レイチェルカーソンの『センス・オブ・ワンダー』にこんなことばがあります。
私は、子どもにとっても、どのようにして子どもを教育すべきか頭を悩ませている親にとっても、「知る」ことは「感じる」ことの半分も重要でないと固く信じています。子どもたちが出会う事実のひとつひとつが、やがて知識や知恵を生みだす種子だとしたら、さまざまな情緒や豊かな感受性は、この種子を育む肥沃な土壌です。幼い子ども時代は、この土壌を耕すときです。(『センス・オブ・ワンダー』新潮社P24)
ここに大切にしなくてはいけないことがあると思います。豊かな実りのためには、まずはしっかりとした土壌を作ることです。時期が来ていないのに慌てて種をまいても、無理に早く育てようとしても、作物はかえって育たなくなったり、余計なことをすればするほど、弱ってしまったりするものです。
子どもが自ら、何かに取り組もうとする力をしっかり養えば、子どもは自分に必要なことを自ら学んでゆきます。では、その力はどこから来るのでしょう。ひとつは、情緒が安定していることです。お互いの信頼関係の中で認められ、すべて受け止めてもらえる「安心基地」としてのお母さんやお父さん、保育士がいることで安心でき安定できます。
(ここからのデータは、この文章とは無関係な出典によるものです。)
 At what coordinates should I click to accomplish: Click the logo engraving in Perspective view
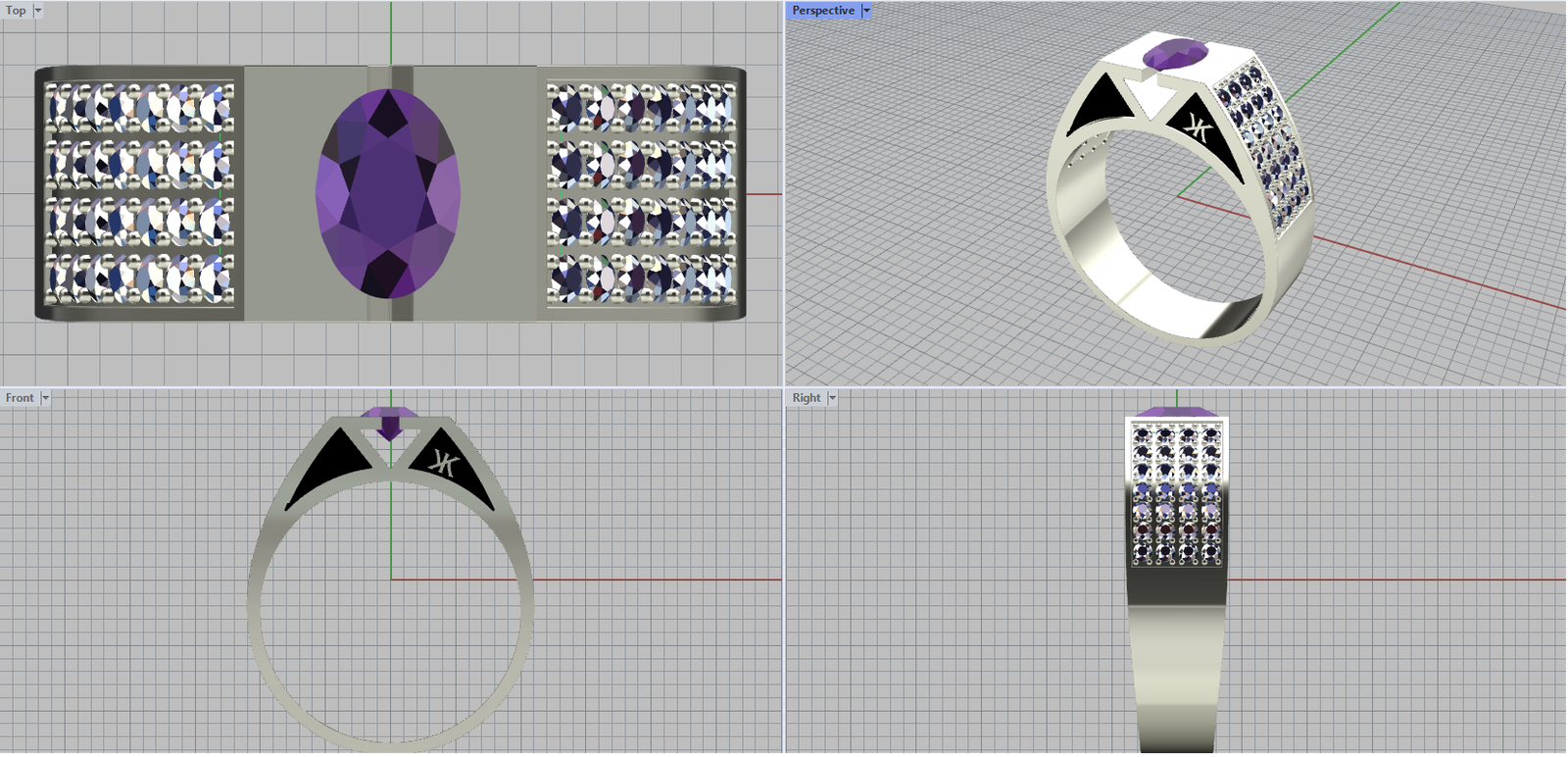(1198, 127)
失敗したり傷ついたりしたときに、無条件で受け止めてもらえるところがあってこそ、外の世界に向けて飛び出してゆけるのです。どこへいっても指示や命令ばかりで、自分をまるごと受け止めてもらえるところがなければ安心安定はできません。
もう一つは好奇心、探究心です。もともと子どもたちは生まれながらにして探究心をいっぱい持っています。その探究心を発揮して、いろいろなことに興味を持つことが大切です。子どもは必要ではない脳の機能を刈り込み、削ってゆくことで発達することは前にもここで取り上げました。だからせっかく生まれながらにして持っている好奇心探究心を子どもが削ってしまわないようにするのが大人の役割です。
そして、この好奇心や探究心とともにあるのが、感受性です。いくら美しいことに出会っても、おもしろそうなことがあっても、それに気づかなければただ通り過ぎてしまうだけです。
これは教えることはできません。だれかが何かを「美しいな」と感じたり、「すごいな」と感動し、「おもしろい」と興味を持ち、「楽しい」と取り組んでいいる場に居合わせる、皆で一緒に経験し、感動し、楽しむことが大切なのです。
乳幼児期にはこの部分がしっかりと育つことこそが大切です。なぜなら、自ら「美しいな」「すごいな」「なぜだろう」と心を動かされ、「さらに知りたい」「もっとわかりたい」と思って取り組んだことこそ本物の知識になるからです。
大人は知識だけを振り回して、すぐに教えよう、何かをさせようとしがちですが、大人と子どもが一緒に、自ら行い感じる。そんな実践を積み重ね、そこから共に感じ取ることこそが本物になるのでしょうね。
決して向かい合って教える(知識を伝える)のではなく、一緒に同じ対象同じ方向を見つめて、体験を共にしてゆきたいものです。